Each line that includes the word "width" should be copied from the records.
--- LISTED RECORDS Enclosed Below ---
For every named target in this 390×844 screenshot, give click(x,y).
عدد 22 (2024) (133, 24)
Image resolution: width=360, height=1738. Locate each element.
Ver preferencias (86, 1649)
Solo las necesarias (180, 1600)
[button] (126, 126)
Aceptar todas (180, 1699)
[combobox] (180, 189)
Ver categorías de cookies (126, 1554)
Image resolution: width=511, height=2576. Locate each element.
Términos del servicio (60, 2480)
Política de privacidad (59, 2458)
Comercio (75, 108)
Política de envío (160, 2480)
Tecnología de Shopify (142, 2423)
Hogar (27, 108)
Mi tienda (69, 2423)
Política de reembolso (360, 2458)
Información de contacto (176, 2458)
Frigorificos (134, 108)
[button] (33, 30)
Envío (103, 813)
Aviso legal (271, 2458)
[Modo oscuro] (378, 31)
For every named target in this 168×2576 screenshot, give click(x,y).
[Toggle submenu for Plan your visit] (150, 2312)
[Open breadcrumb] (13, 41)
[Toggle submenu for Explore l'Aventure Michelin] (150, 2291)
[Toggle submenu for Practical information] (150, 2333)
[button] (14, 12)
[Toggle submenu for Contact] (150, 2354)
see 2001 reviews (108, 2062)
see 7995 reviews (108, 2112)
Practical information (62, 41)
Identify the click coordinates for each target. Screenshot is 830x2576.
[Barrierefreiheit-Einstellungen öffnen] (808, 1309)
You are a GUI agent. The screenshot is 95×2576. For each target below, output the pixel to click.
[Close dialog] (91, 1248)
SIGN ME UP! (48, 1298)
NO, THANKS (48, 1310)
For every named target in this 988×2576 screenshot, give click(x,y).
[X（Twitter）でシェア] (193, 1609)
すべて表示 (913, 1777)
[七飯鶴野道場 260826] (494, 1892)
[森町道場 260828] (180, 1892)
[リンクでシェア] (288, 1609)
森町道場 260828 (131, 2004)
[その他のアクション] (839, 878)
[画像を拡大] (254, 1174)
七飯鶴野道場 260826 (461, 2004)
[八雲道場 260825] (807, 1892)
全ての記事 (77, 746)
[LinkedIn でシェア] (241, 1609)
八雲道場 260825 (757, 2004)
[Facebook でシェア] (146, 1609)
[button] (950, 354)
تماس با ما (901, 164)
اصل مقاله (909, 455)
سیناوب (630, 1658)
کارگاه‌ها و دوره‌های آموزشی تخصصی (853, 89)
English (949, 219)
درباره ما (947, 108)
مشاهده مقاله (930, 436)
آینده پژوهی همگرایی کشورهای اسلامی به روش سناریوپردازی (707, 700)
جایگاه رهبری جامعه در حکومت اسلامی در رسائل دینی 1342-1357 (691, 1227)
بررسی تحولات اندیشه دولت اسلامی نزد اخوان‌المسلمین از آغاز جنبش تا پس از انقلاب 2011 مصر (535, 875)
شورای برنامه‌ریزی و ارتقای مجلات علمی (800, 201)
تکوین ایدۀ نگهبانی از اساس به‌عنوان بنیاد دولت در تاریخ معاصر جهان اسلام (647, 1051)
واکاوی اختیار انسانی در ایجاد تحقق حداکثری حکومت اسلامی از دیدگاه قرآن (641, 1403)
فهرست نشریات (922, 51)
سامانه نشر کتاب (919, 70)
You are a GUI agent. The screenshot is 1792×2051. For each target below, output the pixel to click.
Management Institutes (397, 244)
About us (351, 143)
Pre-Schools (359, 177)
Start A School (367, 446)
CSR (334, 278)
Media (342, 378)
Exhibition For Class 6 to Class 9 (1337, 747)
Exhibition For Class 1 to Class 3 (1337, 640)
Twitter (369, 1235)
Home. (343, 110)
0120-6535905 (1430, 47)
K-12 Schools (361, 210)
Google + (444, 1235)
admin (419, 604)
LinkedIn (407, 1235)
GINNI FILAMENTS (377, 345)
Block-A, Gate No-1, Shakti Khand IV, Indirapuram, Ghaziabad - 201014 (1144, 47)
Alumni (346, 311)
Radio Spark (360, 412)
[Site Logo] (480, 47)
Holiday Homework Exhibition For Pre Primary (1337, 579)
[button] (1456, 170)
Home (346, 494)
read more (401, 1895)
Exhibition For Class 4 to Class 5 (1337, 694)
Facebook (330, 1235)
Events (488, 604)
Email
--- End of Enclosed LISTED RECORDS ---
#### ANSWER TO THIS EXERCISE:
Image resolution: width=360, height=1738. Locate each element.
Image resolution: width=511, height=2576. Locate each element.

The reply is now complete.